IPRA anticipates that exempt material in electronic documents may need to be redacted, and states such material “shall be removed along with the corresponding metadata prior to disclosure by utilizing methods or redaction tools that prevent the recovery of exempt information from a redacted electronic document.”

Yet rather than suppress the field within Excel and provide the electronic document as requested, the department apparently chose to print the spreadsheet, tape over thousands of records, scan it and save it as a PDF, and then send that to the newspaper. While the interpretation by Balderas’ office noted that IPRA required redaction in this instance, it ignored the alternative of performing the redaction electronically, which would have provided “the greatest possible information” as IPRA demands — faster, more efficiently and at less cost to taxpayers.

Further restrictions on the table

Since the 2011 amendment, New Mexico’s legislature has not clarified data issues that impede media, business and private citizens from accessing public data and applying it to computerized problem-solving.

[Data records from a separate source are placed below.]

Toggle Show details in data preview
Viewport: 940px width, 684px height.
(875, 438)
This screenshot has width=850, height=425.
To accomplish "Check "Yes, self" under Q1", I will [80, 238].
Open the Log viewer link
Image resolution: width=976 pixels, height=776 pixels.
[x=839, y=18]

For example, the legislature could specify public data be preserved whenever possible in a machine-readable data format and provided to the public in that format.

Instead, several bills have been advanced in recent years that would further restrict access to information under IPRA.

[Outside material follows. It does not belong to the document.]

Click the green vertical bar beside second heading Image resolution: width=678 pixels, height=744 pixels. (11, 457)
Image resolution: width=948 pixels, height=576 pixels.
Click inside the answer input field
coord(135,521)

  • In the 2017 session, the “IPRA Exceptions for Employment” bill sponsored by Sen. George Munoz (D-Gallup) would have added a new exception to IPRA to shield records that identify applicants for public jobs. That bill did not advance out of committee.
  • Also in that session, Rep. Carl Trujillo (D-Santa Fe) sponsored a bill that would have created an economic development agency to recommend investments in New Mexico businesses from the severance tax permanent fund. The proposal specified that records of the agency’s board meetings would be exempt from IPRA. That bill did not advance out of committee.
  • In 2016, Rep. Miguel Garcia (D-Albuquerque) advanced a bill to require background checks for firearms transferred at a gun show, which further stated that records created or maintained due to the act would be exempt from IPRA. That bill was tabled.

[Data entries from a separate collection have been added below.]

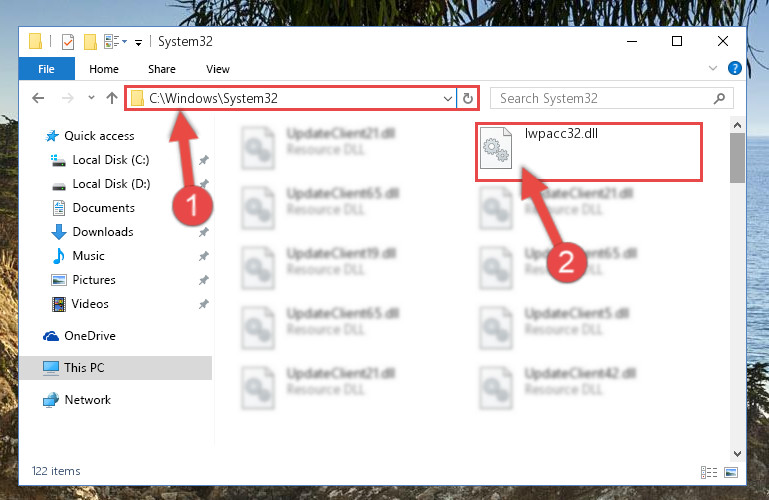Click the vertical scrollbar down arrow
Viewport: 769px width, 500px height.
[737, 453]
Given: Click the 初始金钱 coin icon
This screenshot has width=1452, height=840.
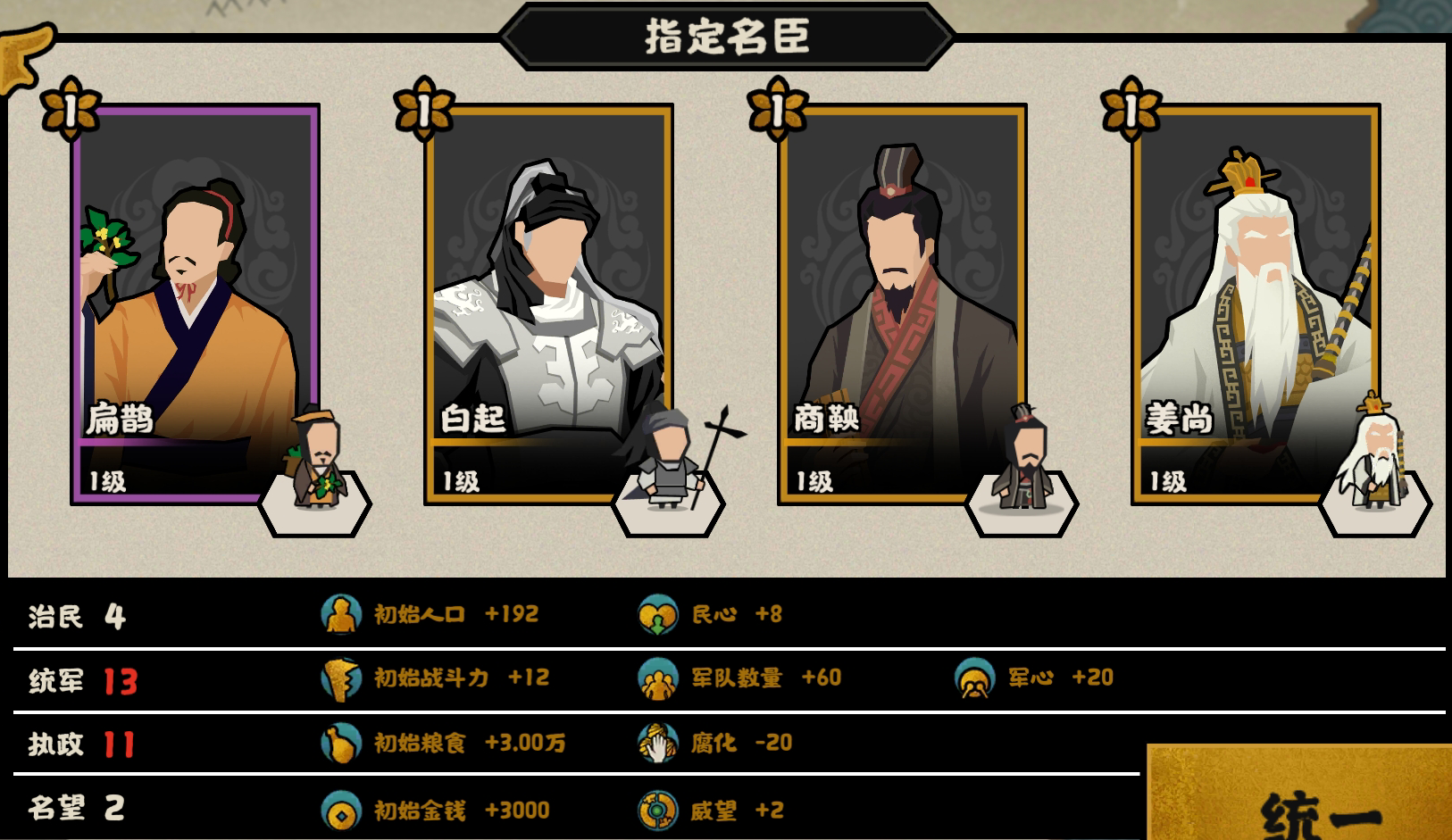Looking at the screenshot, I should (341, 811).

Some municipalities, like Rio Rancho, are taking steps toward treating public data as open by default, building out online portals for public records that are available on demand.

That city’s data portal went up in 2011, according to Clerk Steve Ruger. Before that, he said in an email to Searchlight New Mexico, much of the content was up, just in various parts of the city’s website.

“It is a policy decision to post this information in the interest of being open and transparent,” Ruger said.

Albuquerque maintains dozens of updated machine-readable datasets with tips for developers on how to apply them.

Bernalillo County’s data offerings include contracts, check registers, campaign-finance data and purchase card records for elected officials. It also hired the OpenGov company to build an app that approximates how a homeowner’s property tax dollars are spent.

“The first beneficiaries of governments that seriously adopt the open data philosophy and process are people who work for government,” said Tom Johnson, coordinator of the Santa Fe-based volunteer organization It’s The People’s Data and a longtime open data advocate. “Suddenly they can get at data that’s in those other silos and do their job more efficiently. There are measurable accounts of reducing government expense by just putting data out there.”